Given entries:
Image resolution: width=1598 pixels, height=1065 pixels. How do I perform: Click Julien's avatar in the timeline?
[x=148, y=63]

...

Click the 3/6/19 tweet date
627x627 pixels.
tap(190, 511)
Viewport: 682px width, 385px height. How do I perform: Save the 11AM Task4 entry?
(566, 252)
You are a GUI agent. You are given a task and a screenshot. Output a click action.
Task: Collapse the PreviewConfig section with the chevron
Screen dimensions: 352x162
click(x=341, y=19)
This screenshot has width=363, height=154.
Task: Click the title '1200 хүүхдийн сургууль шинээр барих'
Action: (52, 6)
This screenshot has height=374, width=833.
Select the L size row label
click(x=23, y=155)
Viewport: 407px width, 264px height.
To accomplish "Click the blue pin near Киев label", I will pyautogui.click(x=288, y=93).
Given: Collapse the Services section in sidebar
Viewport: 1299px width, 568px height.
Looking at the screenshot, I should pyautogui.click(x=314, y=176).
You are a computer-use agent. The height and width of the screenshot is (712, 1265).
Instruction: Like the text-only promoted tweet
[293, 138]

Brief:
Go over the entries above and tally the lines holding "agent"; please answer with the number alone.

Response below:
2